Lynx_Arc is correct in that the existing speakers might have some oddball Ohm requirement and will be essentially useless unless you find an amp that has Ohm switches. Amps that do that are often expensive and have a narrow focus (operating parameters).


----------



## acrosteve (Jul 30, 2011)

Well, Here is what I am looking at right now for separates.


Pioneer 3D WiFi Ready Blu-ray Disc Player BDP-430
$229.99
Pioneer VSX-821-K 5.1-Channel 3D Ready A/V Receiver
$349.99
Mirage NANOSAT 5.1 5.1CH Home Theater System
$349.99


The speakers list at $800, and the receiver is $70 off also. They show a total of $520 discount on this list.
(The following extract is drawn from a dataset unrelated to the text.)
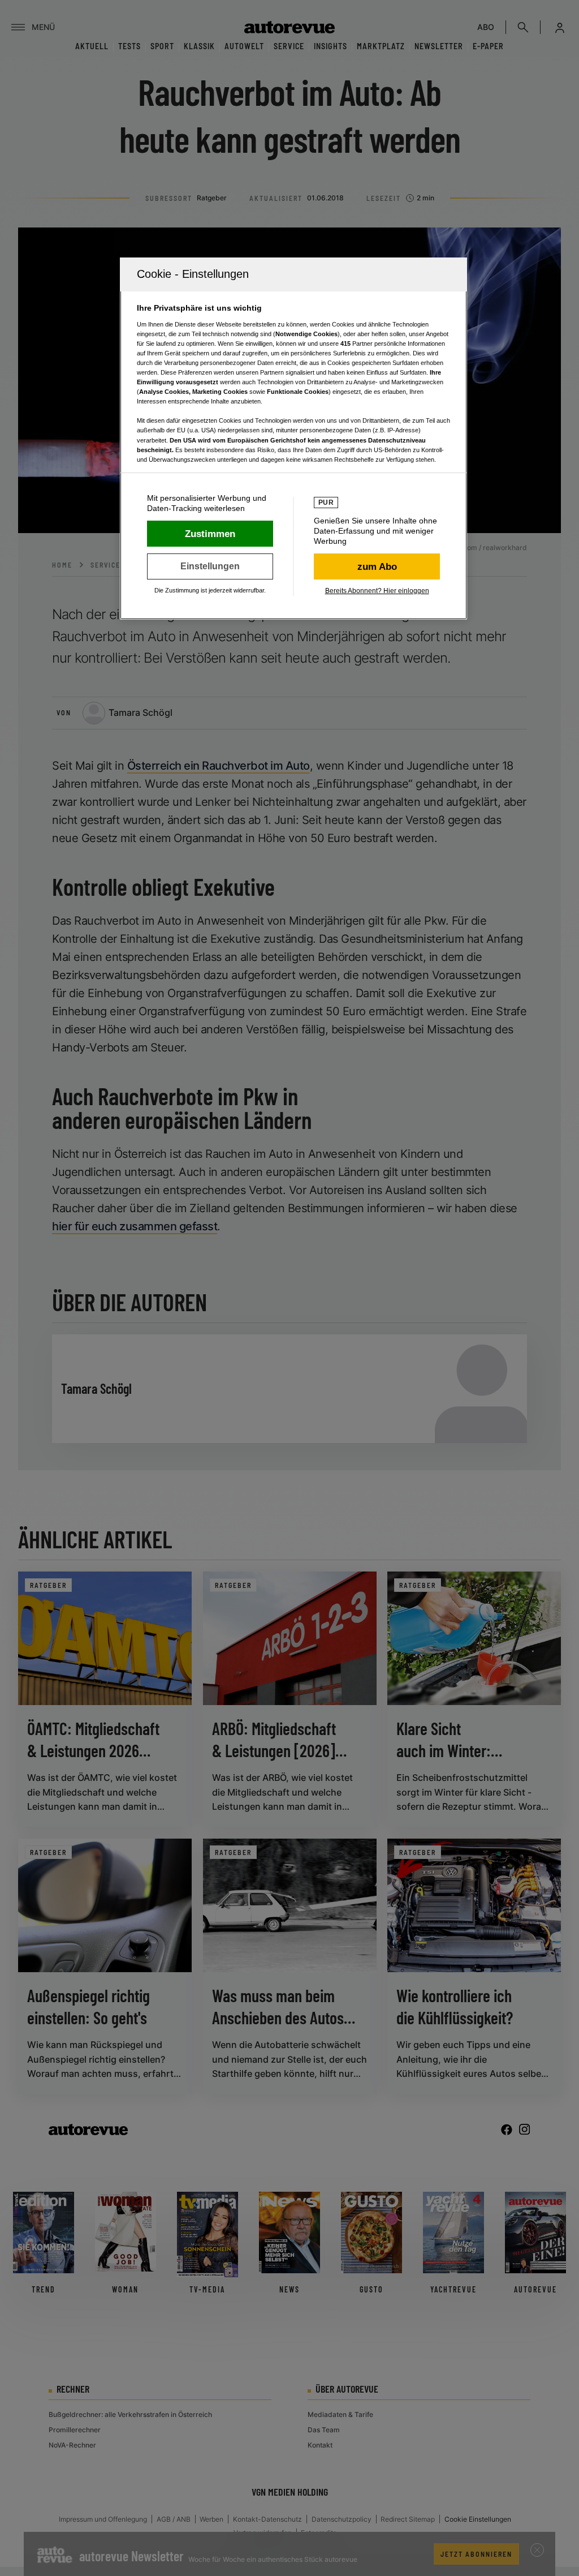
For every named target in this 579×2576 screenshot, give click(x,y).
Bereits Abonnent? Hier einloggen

What do you think of Mirage speakers? Or the other components?


I am not really married to the Pioneer Blue Ray, but I chose the reciever 1st, and that was the only Pioneer player newegg had. I could probably save a little$$ if I went with another brand, but I kept the brand the same for simplicity.


Edit; I just reread your post. :lol: I chose the pioneer without even thinking about your previous post. It was a tossup between a Yamaha and an Onkyo. The Pioneer did have the most features and was 3D ready with bluetooth and Ipod cable included. Checking out Audiogon now...


----------



## acrosteve (Jul 30, 2011)

I don't think I mentioned it, but she really does not need ground pounding bass due tot he fact she lives in manhattan with neighbors on above, below and 1 side.


----------



## brembo (Jul 31, 2011)

I like Pioneer. I have several Pioneer pieces and they have been solid performers. I'm not sure how the regular line of Pioneer stuff holds up as I have all Elite stuff. I'd think that Pioneer is a notch above most retail offerings.

Mirage has a solid rep as well, again with their audiophile level equipment they have a good following. I don't know much about the retail side of Mirage tho. I'd buy a Mirage mini-system sight unseen before I'd plunk down the cash on a Klipsch or the like.

Possibly suggest a really nice set of wireless headphones? She'd lose the full on surround effect to an extent, but could enjoy superb music and good bass without angering her neighbors. I have a sound treated room with some serious speakers and don't have neighbors to worry about and find myself donning the headphones more and more often.


----------



## acrosteve (Jul 31, 2011)

Thanks for the input.

I will mention the headphones, but she is not always the only one watching/listening.


----------